Muy cierto —convino G…—. Mis pesquisas se basan en esa convicción. Lo primero que hice fue registrar cuidadosamente la mansión del ministro, aunque la mayor dificultad residía en evitar que llegara a enterarse. Se me ha prevenido que, por sobre todo, debo impedir que sospeche nuestras intenciones, lo cual sería muy peligroso.

—Pero usted tiene todas las facilidades para ese tipo de investigaciones —dije—. No es la primera vez que la policía parisiense las practica.

—¡Oh, naturalmente! Por eso no me preocupé demasiado. Las costumbres del ministro me daban, además, una gran ventaja. Con frecuencia pasa la noche fuera de su casa.
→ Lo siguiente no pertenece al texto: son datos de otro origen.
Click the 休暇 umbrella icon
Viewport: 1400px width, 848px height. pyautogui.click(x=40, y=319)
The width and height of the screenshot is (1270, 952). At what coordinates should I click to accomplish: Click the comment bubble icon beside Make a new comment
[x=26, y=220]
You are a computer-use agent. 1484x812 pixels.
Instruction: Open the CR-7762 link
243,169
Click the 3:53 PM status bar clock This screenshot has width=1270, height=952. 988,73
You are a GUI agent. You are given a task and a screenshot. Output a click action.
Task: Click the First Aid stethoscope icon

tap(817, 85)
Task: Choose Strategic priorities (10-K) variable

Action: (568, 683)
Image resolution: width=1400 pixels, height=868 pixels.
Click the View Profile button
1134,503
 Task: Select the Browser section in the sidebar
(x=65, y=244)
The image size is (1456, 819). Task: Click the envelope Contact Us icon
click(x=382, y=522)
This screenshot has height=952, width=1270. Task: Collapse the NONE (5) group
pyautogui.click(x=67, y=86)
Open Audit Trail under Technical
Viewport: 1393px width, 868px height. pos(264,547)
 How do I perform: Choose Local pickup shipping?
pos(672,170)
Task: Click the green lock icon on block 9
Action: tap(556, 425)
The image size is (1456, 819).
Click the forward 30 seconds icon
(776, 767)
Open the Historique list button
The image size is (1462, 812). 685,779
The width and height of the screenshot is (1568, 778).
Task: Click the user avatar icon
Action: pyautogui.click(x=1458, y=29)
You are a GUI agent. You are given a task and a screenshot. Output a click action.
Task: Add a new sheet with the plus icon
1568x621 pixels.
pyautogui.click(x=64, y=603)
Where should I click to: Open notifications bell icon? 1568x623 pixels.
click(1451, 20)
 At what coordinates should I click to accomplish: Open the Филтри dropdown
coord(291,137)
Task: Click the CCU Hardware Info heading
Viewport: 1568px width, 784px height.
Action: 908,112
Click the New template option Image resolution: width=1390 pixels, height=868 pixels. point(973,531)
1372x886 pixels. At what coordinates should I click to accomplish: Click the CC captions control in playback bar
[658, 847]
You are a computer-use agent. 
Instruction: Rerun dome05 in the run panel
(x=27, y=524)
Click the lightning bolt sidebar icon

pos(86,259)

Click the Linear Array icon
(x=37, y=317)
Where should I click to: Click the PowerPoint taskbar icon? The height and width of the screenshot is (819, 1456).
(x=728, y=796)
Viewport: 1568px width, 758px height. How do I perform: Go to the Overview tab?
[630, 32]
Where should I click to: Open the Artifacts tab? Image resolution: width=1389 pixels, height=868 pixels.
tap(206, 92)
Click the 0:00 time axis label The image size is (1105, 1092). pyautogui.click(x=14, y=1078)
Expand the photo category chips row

Los sirvientes no son muchos y duermen alejados de los aposentos de su amo; como casi todos son napolitanos, es muy fácil inducirlos a beber copiosamente. Bien saben ustedes que poseo llaves con las cuales puedo abrir cualquier habitación de París. Durante estos tres meses no ha pasado una noche sin que me dedicara personalmente a registrar la casa de D… Mi honor está en juego y, para confiarles un gran secreto, la recompensa prometida es enorme. Por eso no abandoné la búsqueda hasta no tener seguridad completa de que el ladrón es más astuto que yo. Estoy seguro de haber mirado en cada rincón posible de la casa donde la carta podría haber sido escondida.